## Required work
In the data below, find the line with "Click the ERV logo icon" and output it along with every later line, exactly, but not the pictures.

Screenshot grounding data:
◆ ◆ ◆ ◆ ◆

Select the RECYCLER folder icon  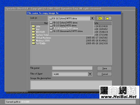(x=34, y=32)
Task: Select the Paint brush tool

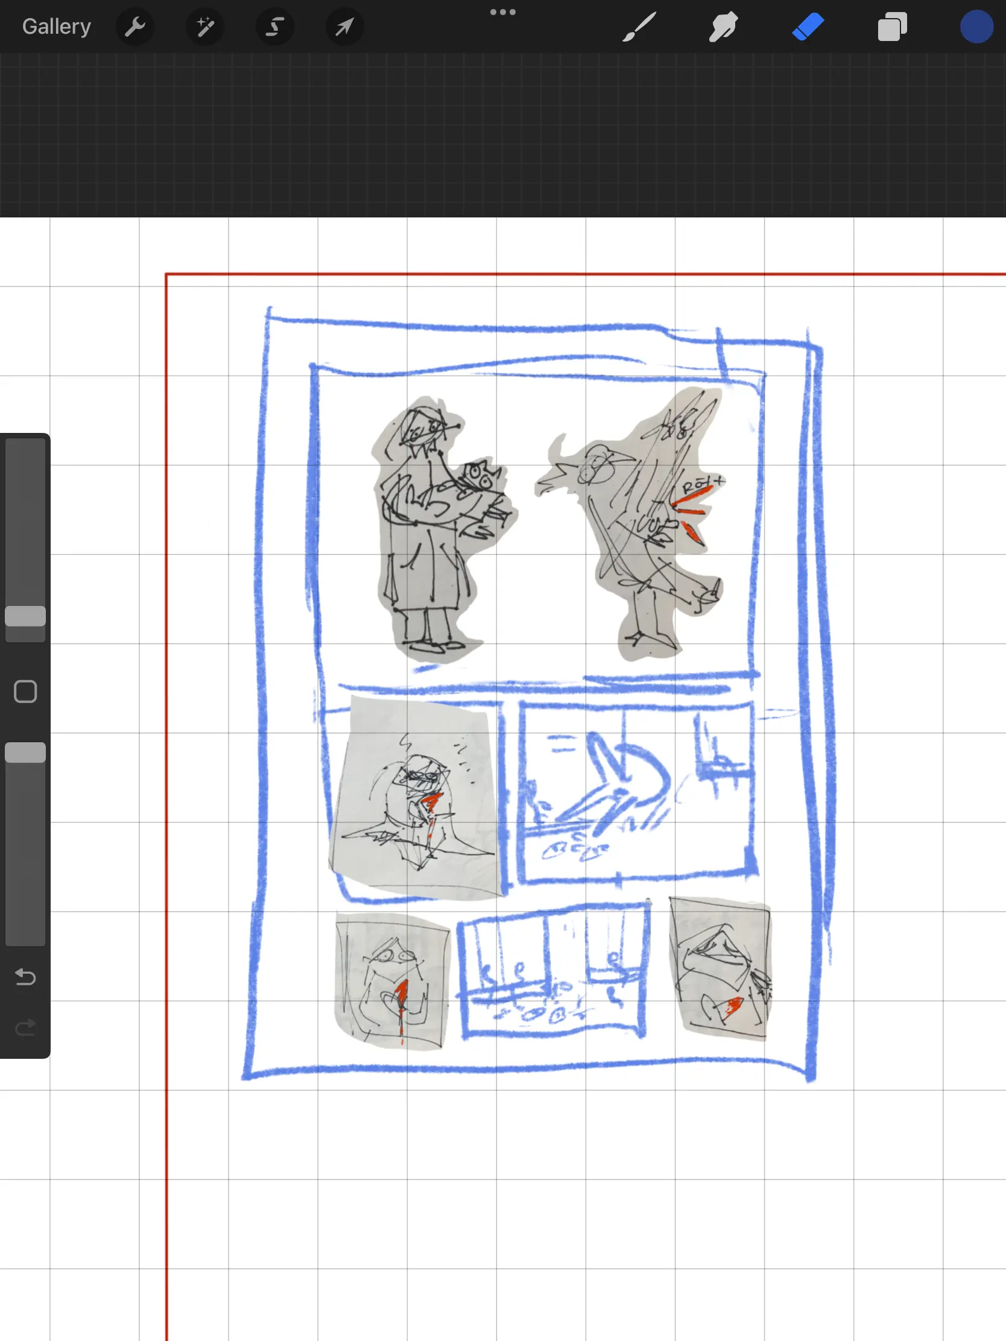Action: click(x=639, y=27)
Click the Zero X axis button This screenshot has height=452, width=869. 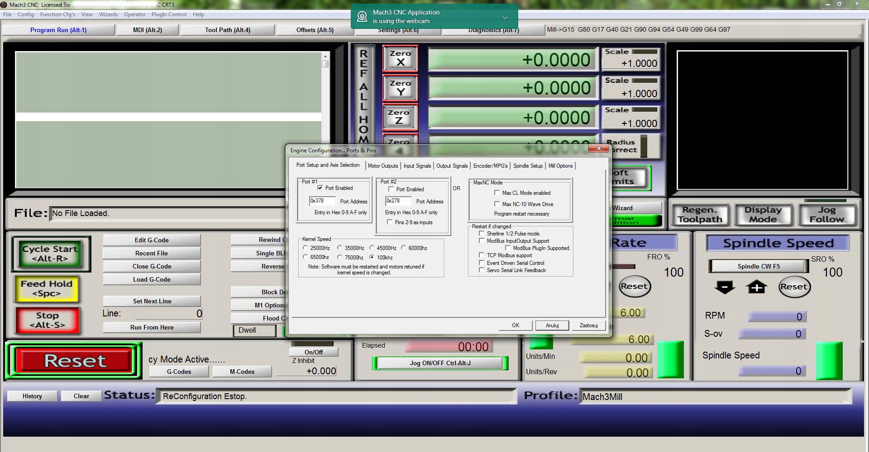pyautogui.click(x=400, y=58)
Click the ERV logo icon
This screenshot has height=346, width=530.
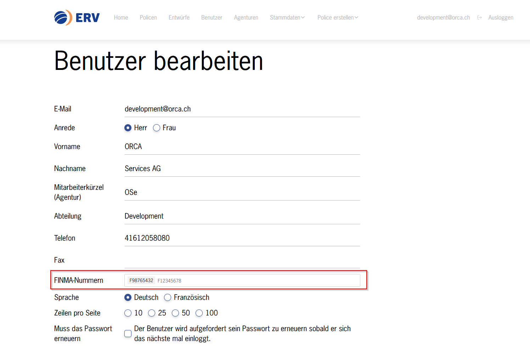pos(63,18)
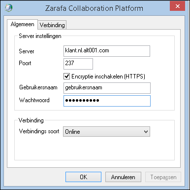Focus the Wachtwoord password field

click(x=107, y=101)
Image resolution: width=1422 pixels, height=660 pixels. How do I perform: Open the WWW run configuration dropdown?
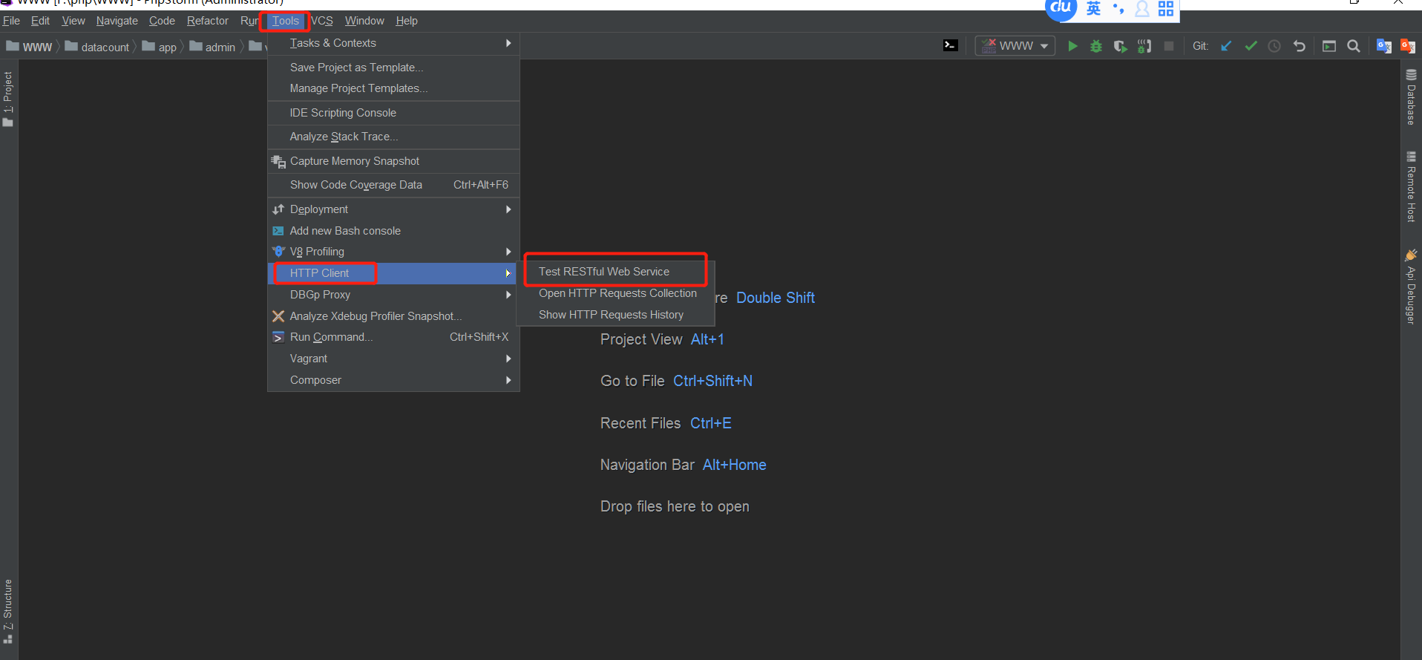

◆ ◆ ◆ ◆ ◆

## Expected output
Click the ERV logo icon
This screenshot has height=346, width=530.
pos(63,18)
Focus the Wachtwoord password field

click(x=107, y=101)
Image resolution: width=1422 pixels, height=660 pixels. How do I perform: Open the WWW run configuration dropdown?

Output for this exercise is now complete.